### Task objective
Continue the essay on life transitions below, starting right after its last sentence.

Transitions. Every single one of us is going through them right now. Sometimes we choose them, sometimes they are chosen for us. As human beings, we tend to fear change, and most times resisting it. We try to hold on to ideas, youth, possessions, etc. as if they were never in a state of decay since their inception.
I however like Nikki Giovanni’s perspective of transitioning. “A lot of people resist transition and therefore never allow themselves to enjoy who they are. Embrace the change, no matter what it is; once you do, you can learn about the new world you’re in and take advantage of it”. I think that one is a bit more pleasant.
If one was to take a personal inventory of their own transitions in life, we would be amazed at the ground we have covered. Our very achievements would astound us.
We learnt to walk and talk, we have felt love and sadness for the first time, we moved into what we thought was independence in our teen years, realizing that it was not just yet, true independence. Some of us have dated, married, became parents and have said goodbye to our own parents and friends. Are living through a world pandemic and perhaps living or supporting someone with a cancer diagnosis.
Many of these transitions were terrifying to us at the time, but they are what have taken us to this very point at which we rest right now. Lao Tzu said, “If you do not change direction, you may end up where you are heading”.

### Raw data
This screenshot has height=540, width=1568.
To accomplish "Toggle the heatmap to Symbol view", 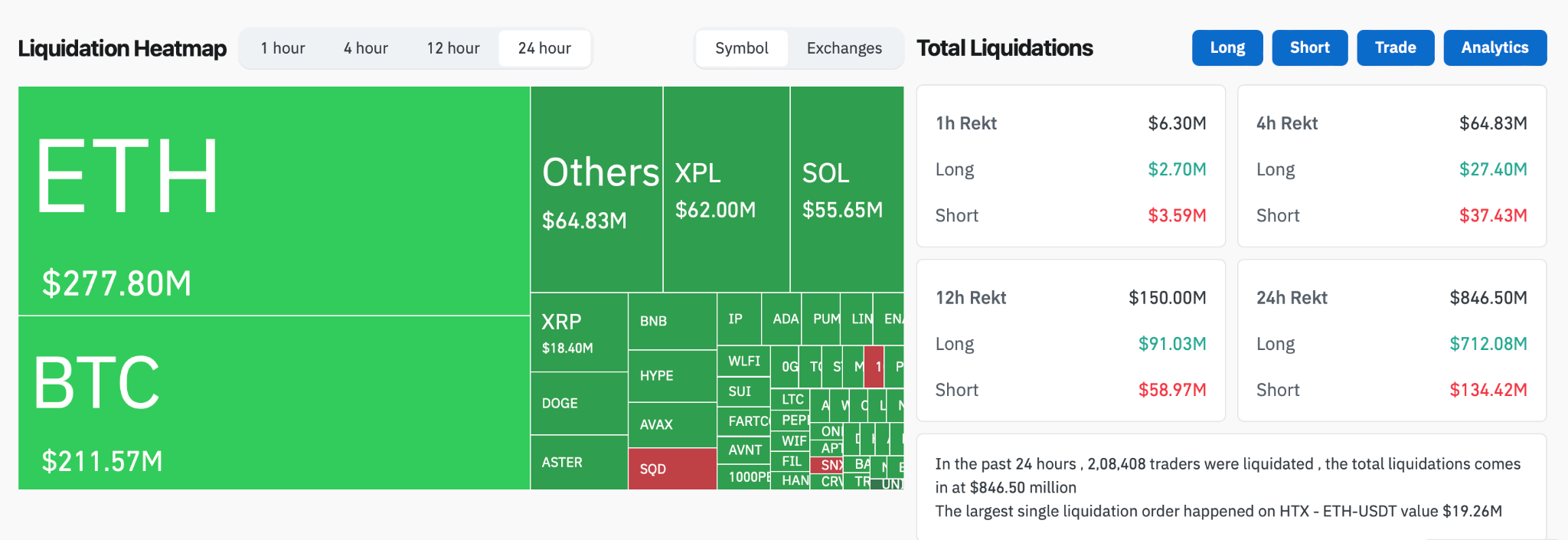I will pos(740,47).
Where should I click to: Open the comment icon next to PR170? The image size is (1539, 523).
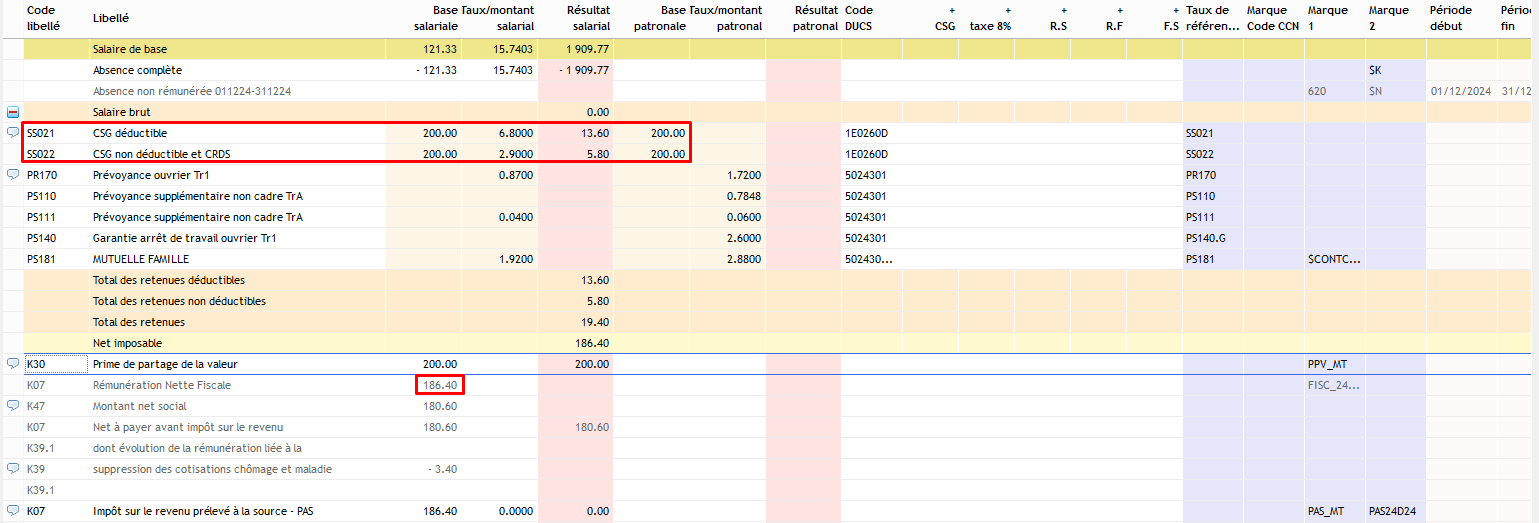pos(13,175)
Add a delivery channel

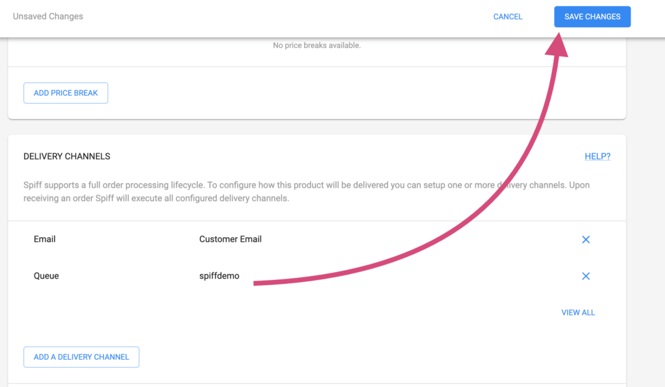(x=81, y=357)
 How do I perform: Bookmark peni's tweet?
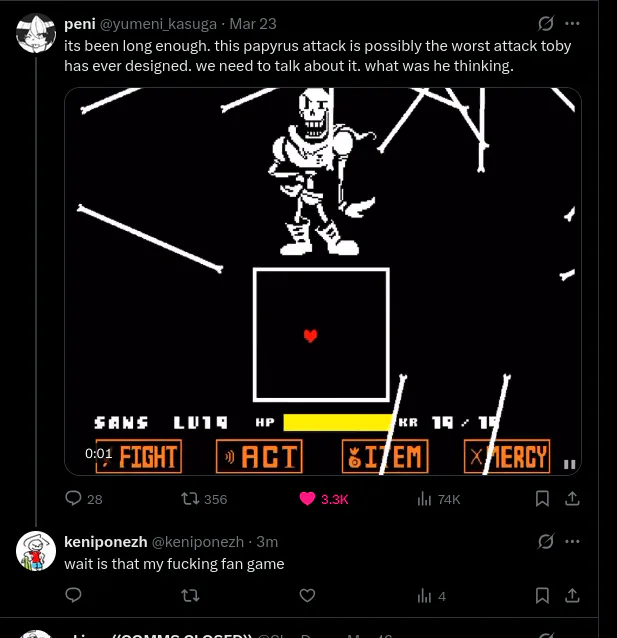pyautogui.click(x=542, y=498)
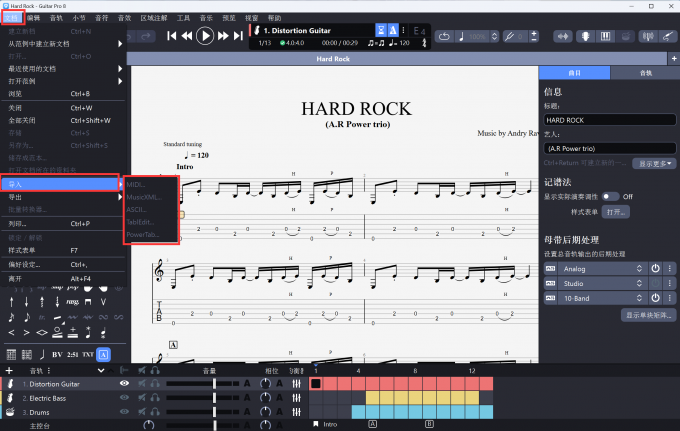Rewind to the beginning of the score

[172, 36]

### Response area
Our brains are hard wired to resist change. This instinctive practice goes back to our primitive days where we required stasis, or maintenance of the status quo in order to maintain survival. We needed to know where the hunting grounds were, the closest watering hole, where danger lurked. That was survival during primitive times for humankind.
There is no doubt that we have seen more change and had to transition more in the last 100 years than we had to in the last 1000. ONLY 100 years ago we were using a horse and buggy for transportation, women first got the vote, and life expectancy for humans was 53-54 years.
Here is my message; when we see the immeasurable number of changes we have transitioned through, with true reflection, we do not fear it so much. We were successful. We recognize that change and the need to transition through it is not only necessary, but we have been doing it all our lives. Welcome the next turn, dip or drop because the only thing in life that is a true constant, is that of change.
Though we cannot always choose our circumstances, we can choose how we deal with them. We can be victims of circumstance and give away our personal power or we can make the best of the hand we are dealt and steer the course of our lives.
May you welcome the changes and seasons of your life as they arrive greeting each a guest in your home.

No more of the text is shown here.